On Friday evening, I stood in a line in the Bronx, waiting to get the colored plastic bracelet that would get me VIP access into a crowded venue. Before anyone gets concerned that I’m endangering my vows, let me point out that the Cardinal Archbishop of New York was there too. Not to mention a crowd of almost 3,000 students chanting “Steee-phen! Steee-phen!” and “U-S-A! U-S-A!”. Cue an older priest asking: “What are they saying?” Not everyone has citizenship in Colbert Nation.
So the cardinal and the comedian walk into a gym, and…
…the New York Times (the New York Times!) says that it “might have been the most successful Roman Catholic youth evangelization event since Pope John Paul II last appeared at World Youth Day.”

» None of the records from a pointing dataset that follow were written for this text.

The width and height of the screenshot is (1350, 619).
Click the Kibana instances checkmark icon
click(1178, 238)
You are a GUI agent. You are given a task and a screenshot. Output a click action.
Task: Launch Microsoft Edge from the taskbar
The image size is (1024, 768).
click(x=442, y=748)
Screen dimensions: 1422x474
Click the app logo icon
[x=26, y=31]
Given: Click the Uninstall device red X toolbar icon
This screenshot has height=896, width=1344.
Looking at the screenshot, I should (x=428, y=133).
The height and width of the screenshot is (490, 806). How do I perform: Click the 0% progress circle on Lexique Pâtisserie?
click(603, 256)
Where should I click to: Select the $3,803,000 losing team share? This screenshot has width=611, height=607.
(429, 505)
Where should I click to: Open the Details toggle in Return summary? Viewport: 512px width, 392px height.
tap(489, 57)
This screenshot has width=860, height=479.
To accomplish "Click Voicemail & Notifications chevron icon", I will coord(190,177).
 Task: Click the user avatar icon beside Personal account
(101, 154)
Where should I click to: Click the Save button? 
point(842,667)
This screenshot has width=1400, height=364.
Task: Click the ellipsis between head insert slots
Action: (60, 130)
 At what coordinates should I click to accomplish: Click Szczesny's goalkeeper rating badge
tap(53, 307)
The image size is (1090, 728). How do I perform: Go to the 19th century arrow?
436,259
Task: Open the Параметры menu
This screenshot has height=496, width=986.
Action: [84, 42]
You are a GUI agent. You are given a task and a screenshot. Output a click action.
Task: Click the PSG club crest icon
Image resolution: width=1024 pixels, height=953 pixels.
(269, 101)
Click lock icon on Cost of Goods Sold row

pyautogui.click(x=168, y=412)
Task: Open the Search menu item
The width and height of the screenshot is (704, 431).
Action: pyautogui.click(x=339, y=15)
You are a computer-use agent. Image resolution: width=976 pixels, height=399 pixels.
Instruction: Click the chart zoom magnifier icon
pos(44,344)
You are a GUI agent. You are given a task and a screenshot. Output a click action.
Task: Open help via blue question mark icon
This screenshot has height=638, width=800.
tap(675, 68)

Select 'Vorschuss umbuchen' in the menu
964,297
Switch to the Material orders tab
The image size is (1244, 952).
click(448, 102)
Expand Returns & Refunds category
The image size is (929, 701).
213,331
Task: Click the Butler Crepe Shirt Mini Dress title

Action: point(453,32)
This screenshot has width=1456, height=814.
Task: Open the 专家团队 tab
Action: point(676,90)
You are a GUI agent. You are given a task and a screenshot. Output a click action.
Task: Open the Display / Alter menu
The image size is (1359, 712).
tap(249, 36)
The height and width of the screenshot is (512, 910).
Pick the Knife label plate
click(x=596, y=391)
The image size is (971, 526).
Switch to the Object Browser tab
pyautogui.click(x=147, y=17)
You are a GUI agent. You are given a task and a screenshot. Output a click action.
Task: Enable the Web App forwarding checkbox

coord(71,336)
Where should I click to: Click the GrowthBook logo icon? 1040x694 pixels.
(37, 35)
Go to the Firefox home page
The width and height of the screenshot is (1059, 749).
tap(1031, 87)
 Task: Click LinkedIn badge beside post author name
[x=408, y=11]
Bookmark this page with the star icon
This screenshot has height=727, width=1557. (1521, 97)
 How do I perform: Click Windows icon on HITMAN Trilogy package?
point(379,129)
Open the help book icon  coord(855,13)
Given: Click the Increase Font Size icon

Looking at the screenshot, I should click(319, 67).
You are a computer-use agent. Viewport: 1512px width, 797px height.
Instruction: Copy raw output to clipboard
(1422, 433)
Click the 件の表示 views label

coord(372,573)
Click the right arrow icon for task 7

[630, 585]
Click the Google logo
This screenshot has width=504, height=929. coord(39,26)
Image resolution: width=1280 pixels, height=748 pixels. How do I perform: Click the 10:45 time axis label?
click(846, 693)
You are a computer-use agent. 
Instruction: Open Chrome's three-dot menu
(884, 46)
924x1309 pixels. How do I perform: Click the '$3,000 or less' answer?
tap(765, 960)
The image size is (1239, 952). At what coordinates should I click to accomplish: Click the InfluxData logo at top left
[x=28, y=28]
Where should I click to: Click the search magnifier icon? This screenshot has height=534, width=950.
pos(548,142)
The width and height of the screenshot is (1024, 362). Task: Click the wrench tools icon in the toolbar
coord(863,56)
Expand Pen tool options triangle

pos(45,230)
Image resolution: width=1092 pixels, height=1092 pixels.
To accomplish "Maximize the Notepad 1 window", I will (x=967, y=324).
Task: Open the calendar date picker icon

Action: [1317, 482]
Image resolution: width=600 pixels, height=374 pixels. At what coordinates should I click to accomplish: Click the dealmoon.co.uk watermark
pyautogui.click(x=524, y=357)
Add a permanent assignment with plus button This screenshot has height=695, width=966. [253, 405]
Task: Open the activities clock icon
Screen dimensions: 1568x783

What? You were expecting a joke?
Cardinal Dolan, the archbishop of New York, and Stephen Colbert, who needs no introduction, came to Fordham University on Friday night to talk about humor, joy, and faith. Competition for the tickets was so intense that students, like Apple fans awaiting the new iPhone, lined up before dawn. Those that got the coveted blue bracelet that served as a ticket spent the evening listened to “the Cardinal and Colbert” do ten minute stand-up routines (prepared remarks), before sitting down to a free-flowing conversation moderated by Fr. James Martin, SJ, ranging from whether Jesus laughed at the disciples when they were missing his point (consensus was yes) to whether Colbert felt pressure to be funny all the time (his response to Dolan: “Do you feel pressure to be holy all the time?”).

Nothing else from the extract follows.